NZ: Dwelling consents fell 3.7% m/m in April - ANZ
In seasonally adjusted terms, the number of dwelling consents in NZ fell 3.7% m/m in April, following 13% growth in March, notes Liz Kendall, Senior Economist at ANZ.
Key Quotes
“Multi-dwelling consents fell 6.9% m/m, following a 38.7% increase in March. Consents for ‘houses’ fell 1.4% m/m after holding at 0.1% m/m in March. Consent issuance can be volatile from month to month and some payback was expected after very strong growth last month.”
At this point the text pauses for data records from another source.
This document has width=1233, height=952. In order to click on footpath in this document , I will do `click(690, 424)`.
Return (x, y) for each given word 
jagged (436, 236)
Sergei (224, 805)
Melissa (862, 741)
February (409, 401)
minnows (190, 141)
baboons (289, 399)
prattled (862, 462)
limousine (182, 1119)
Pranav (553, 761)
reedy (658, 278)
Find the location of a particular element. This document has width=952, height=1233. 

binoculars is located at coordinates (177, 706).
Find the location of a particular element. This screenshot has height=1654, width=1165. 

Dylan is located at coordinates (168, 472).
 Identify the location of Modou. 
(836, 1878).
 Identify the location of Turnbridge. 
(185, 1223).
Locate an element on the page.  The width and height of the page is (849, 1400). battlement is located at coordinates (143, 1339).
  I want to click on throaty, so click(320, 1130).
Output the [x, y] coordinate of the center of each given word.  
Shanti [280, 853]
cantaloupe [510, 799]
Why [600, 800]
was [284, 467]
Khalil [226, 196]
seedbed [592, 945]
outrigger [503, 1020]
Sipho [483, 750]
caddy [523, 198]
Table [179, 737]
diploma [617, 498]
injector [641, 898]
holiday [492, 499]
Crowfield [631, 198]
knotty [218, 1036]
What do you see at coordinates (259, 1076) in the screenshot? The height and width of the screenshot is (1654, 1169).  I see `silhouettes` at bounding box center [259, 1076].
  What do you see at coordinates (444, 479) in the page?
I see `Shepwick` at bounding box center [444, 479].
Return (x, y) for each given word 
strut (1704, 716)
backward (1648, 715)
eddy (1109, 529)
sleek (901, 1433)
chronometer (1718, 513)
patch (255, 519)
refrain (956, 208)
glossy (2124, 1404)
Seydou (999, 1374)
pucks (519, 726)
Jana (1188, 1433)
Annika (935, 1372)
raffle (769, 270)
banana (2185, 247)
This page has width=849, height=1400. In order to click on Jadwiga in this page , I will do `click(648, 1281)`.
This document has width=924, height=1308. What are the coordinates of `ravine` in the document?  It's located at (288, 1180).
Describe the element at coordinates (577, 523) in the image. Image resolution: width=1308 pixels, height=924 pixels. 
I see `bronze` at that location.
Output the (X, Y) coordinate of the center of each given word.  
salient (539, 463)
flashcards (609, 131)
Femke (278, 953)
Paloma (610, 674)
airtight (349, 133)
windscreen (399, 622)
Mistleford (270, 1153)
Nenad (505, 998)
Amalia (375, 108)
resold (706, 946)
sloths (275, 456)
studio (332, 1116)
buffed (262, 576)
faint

“Looking through monthly volatility, today’s figures are consistent with our expectation that activity levels will stabilize. In trend terms, growth in dwelling consent issuance has eased from 2.8% m/m in March to 1.7% in April. We expect this trend of moderating growth to continue, particularly given already-high levels. Dwelling consent issuance is running at a high level of 32,000 consents per annum and testing the limits of capacity constraints.”
“Cost pressures have increased. The value of consents per square metre is running at 6.7% y/y (3mma). This is a volatile proxy of cost pressures, but is consistent with construction cost inflation continuing at its current moderate pace of 4.7%, or perhaps even pushing a touch higher.”